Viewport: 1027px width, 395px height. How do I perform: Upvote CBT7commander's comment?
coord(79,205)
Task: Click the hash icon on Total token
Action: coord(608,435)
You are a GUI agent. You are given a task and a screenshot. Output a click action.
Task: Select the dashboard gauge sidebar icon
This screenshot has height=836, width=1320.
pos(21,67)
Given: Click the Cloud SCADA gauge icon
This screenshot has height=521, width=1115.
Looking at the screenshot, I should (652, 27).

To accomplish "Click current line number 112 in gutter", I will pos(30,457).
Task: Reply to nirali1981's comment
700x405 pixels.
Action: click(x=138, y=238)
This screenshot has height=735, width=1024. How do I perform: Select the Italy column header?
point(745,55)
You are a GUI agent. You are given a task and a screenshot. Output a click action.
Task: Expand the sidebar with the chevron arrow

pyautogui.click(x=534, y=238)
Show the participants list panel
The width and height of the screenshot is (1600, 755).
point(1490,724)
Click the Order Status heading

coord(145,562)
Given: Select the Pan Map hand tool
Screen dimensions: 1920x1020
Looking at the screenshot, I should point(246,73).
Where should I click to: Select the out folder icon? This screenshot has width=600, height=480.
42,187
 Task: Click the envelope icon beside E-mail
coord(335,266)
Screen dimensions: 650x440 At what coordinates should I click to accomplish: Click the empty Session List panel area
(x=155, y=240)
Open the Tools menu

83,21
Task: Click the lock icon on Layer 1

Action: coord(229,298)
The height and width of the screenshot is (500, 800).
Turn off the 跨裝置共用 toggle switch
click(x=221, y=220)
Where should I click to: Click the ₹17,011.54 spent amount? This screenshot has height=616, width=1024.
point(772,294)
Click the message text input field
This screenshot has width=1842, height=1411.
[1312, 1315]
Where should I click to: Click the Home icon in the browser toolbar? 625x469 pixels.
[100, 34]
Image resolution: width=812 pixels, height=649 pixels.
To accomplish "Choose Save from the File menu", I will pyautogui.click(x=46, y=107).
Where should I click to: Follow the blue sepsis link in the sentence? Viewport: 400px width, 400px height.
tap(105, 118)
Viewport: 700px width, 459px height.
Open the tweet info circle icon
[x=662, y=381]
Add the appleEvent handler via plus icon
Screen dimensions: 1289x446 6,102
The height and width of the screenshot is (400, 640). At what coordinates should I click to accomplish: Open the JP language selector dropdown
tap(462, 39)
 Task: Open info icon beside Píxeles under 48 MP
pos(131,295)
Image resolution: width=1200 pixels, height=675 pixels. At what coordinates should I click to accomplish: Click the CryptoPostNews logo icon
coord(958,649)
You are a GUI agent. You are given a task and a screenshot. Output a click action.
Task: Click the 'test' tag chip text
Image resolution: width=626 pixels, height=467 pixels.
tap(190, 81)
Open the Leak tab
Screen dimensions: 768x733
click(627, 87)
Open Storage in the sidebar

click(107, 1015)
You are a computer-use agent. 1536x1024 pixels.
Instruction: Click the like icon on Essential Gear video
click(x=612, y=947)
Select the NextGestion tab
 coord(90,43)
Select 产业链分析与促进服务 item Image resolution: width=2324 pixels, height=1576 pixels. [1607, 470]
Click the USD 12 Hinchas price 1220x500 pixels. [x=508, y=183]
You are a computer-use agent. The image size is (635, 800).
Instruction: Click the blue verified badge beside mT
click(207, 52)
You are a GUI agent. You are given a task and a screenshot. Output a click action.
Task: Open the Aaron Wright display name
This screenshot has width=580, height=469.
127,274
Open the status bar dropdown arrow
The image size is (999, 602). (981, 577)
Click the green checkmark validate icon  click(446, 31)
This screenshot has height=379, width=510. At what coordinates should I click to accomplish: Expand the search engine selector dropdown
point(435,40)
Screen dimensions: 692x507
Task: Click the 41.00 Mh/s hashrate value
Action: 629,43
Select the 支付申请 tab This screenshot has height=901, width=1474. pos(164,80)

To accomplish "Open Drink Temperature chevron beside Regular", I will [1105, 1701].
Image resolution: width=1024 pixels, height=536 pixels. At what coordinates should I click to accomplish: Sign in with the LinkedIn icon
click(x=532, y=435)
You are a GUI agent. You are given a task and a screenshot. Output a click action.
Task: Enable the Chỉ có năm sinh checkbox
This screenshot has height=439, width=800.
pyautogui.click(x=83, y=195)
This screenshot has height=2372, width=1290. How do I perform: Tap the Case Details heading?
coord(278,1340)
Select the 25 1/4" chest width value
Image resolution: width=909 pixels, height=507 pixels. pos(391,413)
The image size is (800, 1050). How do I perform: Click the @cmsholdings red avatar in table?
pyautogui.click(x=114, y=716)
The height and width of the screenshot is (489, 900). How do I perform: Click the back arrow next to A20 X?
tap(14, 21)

▶ _Exercise description_:
Reproduce the entries above in full, verbatim.

▶ _Problem solution_:
Viewport: 1027px width, 395px height. How do I perform: Upvote CBT7commander's comment?
coord(79,205)
Task: Click the hash icon on Total token
Action: coord(608,435)
You are a GUI agent. You are given a task and a screenshot. Output a click action.
Task: Select the dashboard gauge sidebar icon
This screenshot has height=836, width=1320.
pos(21,67)
Given: Click the Cloud SCADA gauge icon
This screenshot has height=521, width=1115.
Looking at the screenshot, I should (652, 27).

To accomplish "Click current line number 112 in gutter", I will pos(30,457).
Task: Reply to nirali1981's comment
700x405 pixels.
Action: click(x=138, y=238)
This screenshot has height=735, width=1024. How do I perform: Select the Italy column header?
point(745,55)
You are a GUI agent. You are given a task and a screenshot. Output a click action.
Task: Expand the sidebar with the chevron arrow

pyautogui.click(x=534, y=238)
Show the participants list panel
The width and height of the screenshot is (1600, 755).
point(1490,724)
Click the Order Status heading

coord(145,562)
Given: Select the Pan Map hand tool
Screen dimensions: 1920x1020
Looking at the screenshot, I should point(246,73).
Where should I click to: Select the out folder icon? This screenshot has width=600, height=480.
42,187
 Task: Click the envelope icon beside E-mail
coord(335,266)
Screen dimensions: 650x440 At what coordinates should I click to accomplish: Click the empty Session List panel area
(x=155, y=240)
Open the Tools menu

83,21
Task: Click the lock icon on Layer 1

Action: coord(229,298)
The height and width of the screenshot is (500, 800).
Turn off the 跨裝置共用 toggle switch
click(x=221, y=220)
Where should I click to: Click the ₹17,011.54 spent amount? This screenshot has height=616, width=1024.
point(772,294)
Click the message text input field
This screenshot has width=1842, height=1411.
[1312, 1315]
Where should I click to: Click the Home icon in the browser toolbar? 625x469 pixels.
[100, 34]
Image resolution: width=812 pixels, height=649 pixels.
To accomplish "Choose Save from the File menu", I will pyautogui.click(x=46, y=107).
Where should I click to: Follow the blue sepsis link in the sentence? Viewport: 400px width, 400px height.
tap(105, 118)
Viewport: 700px width, 459px height.
Open the tweet info circle icon
[x=662, y=381]
Add the appleEvent handler via plus icon
Screen dimensions: 1289x446 6,102
The height and width of the screenshot is (400, 640). At what coordinates should I click to accomplish: Open the JP language selector dropdown
tap(462, 39)
 Task: Open info icon beside Píxeles under 48 MP
pos(131,295)
Image resolution: width=1200 pixels, height=675 pixels. At what coordinates should I click to accomplish: Click the CryptoPostNews logo icon
coord(958,649)
You are a GUI agent. You are given a task and a screenshot. Output a click action.
Task: Click the 'test' tag chip text
Image resolution: width=626 pixels, height=467 pixels.
tap(190, 81)
Open the Leak tab
Screen dimensions: 768x733
click(627, 87)
Open Storage in the sidebar

click(107, 1015)
You are a computer-use agent. 1536x1024 pixels.
Instruction: Click the like icon on Essential Gear video
click(x=612, y=947)
Select the NextGestion tab
 coord(90,43)
Select 产业链分析与促进服务 item Image resolution: width=2324 pixels, height=1576 pixels. [1607, 470]
Click the USD 12 Hinchas price 1220x500 pixels. [x=508, y=183]
You are a computer-use agent. The image size is (635, 800).
Instruction: Click the blue verified badge beside mT
click(207, 52)
You are a GUI agent. You are given a task and a screenshot. Output a click action.
Task: Open the Aaron Wright display name
This screenshot has width=580, height=469.
127,274
Open the status bar dropdown arrow
The image size is (999, 602). (981, 577)
Click the green checkmark validate icon  click(446, 31)
This screenshot has height=379, width=510. At what coordinates should I click to accomplish: Expand the search engine selector dropdown
point(435,40)
Screen dimensions: 692x507
Task: Click the 41.00 Mh/s hashrate value
Action: 629,43
Select the 支付申请 tab This screenshot has height=901, width=1474. pos(164,80)

To accomplish "Open Drink Temperature chevron beside Regular", I will [1105, 1701].
Image resolution: width=1024 pixels, height=536 pixels. At what coordinates should I click to accomplish: Sign in with the LinkedIn icon
click(x=532, y=435)
You are a GUI agent. You are given a task and a screenshot. Output a click action.
Task: Enable the Chỉ có năm sinh checkbox
This screenshot has height=439, width=800.
pyautogui.click(x=83, y=195)
This screenshot has height=2372, width=1290. How do I perform: Tap the Case Details heading?
coord(278,1340)
Select the 25 1/4" chest width value
Image resolution: width=909 pixels, height=507 pixels. pos(391,413)
The image size is (800, 1050). How do I perform: Click the @cmsholdings red avatar in table?
pyautogui.click(x=114, y=716)
The height and width of the screenshot is (489, 900). How do I perform: Click the back arrow next to A20 X?
tap(14, 21)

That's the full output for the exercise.